1. Maintenance of the Junknet cable system.
2. Making cable connections for end users.
3. Helping end users with the set up of the connection at the PC.
4. Securing rights (mostly informal, driven by local influence) of taking the cable in the vicinity.
5. Provisioning and upkeep of the Ethernet switches mounted atop the utility poles in the area.
6. Securing UPS based power for the switches where possible by offering discounted or free DCN service to participating teens in the area.
7. Fee collection from the end users and depositing to the aggregator. Bills or pre-paid balances are managed and are generated by another entity.

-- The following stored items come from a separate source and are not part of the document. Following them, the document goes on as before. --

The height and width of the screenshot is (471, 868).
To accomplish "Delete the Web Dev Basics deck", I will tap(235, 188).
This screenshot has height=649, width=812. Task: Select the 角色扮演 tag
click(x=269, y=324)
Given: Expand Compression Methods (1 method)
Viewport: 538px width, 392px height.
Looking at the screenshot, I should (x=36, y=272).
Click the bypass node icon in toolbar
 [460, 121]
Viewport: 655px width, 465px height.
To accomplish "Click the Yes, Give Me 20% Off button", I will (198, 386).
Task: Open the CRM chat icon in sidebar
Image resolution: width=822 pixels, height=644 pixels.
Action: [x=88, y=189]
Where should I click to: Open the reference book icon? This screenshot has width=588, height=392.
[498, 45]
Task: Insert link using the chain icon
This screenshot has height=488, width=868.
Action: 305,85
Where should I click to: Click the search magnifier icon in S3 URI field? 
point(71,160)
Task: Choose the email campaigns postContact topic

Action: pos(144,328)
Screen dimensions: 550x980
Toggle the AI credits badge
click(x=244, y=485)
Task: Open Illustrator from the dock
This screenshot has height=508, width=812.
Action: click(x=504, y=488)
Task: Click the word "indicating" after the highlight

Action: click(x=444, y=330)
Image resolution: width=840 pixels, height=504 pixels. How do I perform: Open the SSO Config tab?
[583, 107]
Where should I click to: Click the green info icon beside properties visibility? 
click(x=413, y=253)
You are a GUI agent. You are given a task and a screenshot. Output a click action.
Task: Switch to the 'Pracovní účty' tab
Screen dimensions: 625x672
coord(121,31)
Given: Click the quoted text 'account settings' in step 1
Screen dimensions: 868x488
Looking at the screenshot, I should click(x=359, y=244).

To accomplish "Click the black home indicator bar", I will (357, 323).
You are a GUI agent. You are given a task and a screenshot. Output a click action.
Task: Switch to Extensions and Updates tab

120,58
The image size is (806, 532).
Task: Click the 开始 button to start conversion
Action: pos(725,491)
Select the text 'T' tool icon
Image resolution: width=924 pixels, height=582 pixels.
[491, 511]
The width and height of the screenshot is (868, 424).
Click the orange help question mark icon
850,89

6. Junknets terminate at router points that are placed in the locality by another player within the DCN eco-system. Let us call them aggregators. To save costs and to remain at the lowest price points, the aggregator uses small Linux based PCs with up to 6 Ethernet interfaces running Zebra for routing. Aggregators are intelligent in that they have elements that do routing and silence the broadcast storms that are possible (and often quite common) in the individual Junknets they power.

7. Aggregator networks make extensive use of optical fiber, once again, running on utility poles. Again, to keep costs down, these operators do not use optical Ethernet switches as one would expect but employ low cost media converters to connect the router PCs together over great distances - generally 5 to 15 km.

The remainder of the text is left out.